** Opening Raw data block **
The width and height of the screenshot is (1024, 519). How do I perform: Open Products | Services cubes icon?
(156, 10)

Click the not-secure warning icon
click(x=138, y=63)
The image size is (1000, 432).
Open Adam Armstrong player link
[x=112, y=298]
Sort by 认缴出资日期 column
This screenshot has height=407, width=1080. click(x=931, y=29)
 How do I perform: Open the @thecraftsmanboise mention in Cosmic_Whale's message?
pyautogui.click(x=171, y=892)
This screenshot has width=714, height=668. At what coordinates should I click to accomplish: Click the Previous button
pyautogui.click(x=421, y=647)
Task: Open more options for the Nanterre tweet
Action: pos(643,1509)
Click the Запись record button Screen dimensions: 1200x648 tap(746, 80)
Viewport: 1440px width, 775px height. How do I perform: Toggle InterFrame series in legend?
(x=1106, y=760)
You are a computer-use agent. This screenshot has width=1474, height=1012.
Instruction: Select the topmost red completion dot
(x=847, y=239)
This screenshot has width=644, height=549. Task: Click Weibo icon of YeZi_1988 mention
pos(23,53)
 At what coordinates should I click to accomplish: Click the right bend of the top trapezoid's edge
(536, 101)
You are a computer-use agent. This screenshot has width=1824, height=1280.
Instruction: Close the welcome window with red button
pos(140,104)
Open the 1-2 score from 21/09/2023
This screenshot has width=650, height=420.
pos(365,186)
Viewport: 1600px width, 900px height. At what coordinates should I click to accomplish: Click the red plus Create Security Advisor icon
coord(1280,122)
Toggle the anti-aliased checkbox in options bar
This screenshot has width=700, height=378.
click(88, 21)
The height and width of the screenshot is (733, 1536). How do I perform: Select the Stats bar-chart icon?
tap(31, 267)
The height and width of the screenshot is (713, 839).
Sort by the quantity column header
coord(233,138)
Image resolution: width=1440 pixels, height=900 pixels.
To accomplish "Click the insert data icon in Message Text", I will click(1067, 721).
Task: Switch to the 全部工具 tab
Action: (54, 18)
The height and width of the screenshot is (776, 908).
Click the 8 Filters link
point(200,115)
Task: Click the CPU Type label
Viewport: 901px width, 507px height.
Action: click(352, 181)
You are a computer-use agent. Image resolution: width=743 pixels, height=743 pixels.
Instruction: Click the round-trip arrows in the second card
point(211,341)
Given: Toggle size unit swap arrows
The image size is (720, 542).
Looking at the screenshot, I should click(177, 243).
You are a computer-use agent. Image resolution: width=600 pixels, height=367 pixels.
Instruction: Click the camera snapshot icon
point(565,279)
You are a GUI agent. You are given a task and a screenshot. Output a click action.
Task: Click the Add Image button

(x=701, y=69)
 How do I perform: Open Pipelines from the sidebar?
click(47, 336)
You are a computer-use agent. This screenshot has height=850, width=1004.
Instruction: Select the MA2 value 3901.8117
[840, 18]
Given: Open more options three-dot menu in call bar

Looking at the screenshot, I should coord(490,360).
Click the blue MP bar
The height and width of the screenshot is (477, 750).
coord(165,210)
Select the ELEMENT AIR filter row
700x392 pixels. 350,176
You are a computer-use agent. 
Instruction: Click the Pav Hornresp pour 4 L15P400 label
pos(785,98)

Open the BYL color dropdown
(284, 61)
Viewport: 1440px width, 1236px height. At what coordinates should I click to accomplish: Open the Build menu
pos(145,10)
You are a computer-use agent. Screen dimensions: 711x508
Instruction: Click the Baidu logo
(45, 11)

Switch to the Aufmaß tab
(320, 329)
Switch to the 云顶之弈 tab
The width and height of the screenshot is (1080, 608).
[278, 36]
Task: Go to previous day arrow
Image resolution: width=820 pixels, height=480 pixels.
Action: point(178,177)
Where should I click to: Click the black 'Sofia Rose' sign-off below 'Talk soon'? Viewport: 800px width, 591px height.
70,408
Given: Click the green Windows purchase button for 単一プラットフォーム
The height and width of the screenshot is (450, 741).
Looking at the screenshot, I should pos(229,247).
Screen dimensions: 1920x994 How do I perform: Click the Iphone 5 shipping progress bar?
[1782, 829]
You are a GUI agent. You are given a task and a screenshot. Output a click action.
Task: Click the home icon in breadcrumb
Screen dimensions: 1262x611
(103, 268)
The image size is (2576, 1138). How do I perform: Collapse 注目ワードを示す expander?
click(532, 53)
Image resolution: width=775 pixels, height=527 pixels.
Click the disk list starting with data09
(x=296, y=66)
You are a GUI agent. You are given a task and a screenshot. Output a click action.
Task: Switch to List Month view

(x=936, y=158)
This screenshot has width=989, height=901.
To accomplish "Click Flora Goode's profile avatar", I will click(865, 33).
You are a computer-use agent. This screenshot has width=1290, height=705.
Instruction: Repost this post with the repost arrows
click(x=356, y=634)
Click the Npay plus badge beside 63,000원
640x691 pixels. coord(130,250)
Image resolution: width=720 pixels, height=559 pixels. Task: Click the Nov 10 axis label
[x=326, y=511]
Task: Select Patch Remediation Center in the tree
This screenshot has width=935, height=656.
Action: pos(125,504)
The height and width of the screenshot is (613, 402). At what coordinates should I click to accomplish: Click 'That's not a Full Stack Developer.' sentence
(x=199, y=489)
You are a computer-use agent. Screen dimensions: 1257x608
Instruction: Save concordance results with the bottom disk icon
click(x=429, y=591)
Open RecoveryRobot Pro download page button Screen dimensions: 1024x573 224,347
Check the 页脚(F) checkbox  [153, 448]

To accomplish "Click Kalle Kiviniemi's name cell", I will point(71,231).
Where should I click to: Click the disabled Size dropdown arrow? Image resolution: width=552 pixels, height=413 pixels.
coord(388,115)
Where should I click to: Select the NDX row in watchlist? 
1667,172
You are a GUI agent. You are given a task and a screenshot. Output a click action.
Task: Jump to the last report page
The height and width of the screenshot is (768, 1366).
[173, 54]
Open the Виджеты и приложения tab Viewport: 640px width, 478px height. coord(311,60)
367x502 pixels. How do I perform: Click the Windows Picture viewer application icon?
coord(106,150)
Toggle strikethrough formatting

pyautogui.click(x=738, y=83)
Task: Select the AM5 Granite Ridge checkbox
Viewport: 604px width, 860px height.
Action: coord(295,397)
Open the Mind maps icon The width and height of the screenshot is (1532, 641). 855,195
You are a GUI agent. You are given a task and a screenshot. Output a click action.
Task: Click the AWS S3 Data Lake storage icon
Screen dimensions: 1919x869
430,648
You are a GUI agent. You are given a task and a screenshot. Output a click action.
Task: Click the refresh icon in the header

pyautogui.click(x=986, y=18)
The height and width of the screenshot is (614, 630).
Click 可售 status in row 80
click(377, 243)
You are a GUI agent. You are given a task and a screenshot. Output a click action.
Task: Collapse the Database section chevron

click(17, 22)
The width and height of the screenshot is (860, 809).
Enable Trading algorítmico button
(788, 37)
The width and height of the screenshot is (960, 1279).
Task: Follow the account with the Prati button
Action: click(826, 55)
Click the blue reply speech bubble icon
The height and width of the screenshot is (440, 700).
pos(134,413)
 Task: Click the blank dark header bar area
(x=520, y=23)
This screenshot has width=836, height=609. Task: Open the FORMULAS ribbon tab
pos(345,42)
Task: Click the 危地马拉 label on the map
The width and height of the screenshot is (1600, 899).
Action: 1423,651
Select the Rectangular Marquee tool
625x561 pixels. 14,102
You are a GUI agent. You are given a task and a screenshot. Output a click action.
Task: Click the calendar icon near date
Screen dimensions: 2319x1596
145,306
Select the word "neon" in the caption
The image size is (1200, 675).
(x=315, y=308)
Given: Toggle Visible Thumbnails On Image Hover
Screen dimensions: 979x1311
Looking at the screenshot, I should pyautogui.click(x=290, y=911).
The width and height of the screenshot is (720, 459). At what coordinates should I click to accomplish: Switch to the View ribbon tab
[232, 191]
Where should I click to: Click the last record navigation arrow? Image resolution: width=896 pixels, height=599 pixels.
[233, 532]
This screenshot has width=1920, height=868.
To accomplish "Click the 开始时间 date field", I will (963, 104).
** Closing Raw data block **
**Exercise instructions:**
Some lines in the data above may hold the word "date". Say how many, with no other words.

**Written response:**
2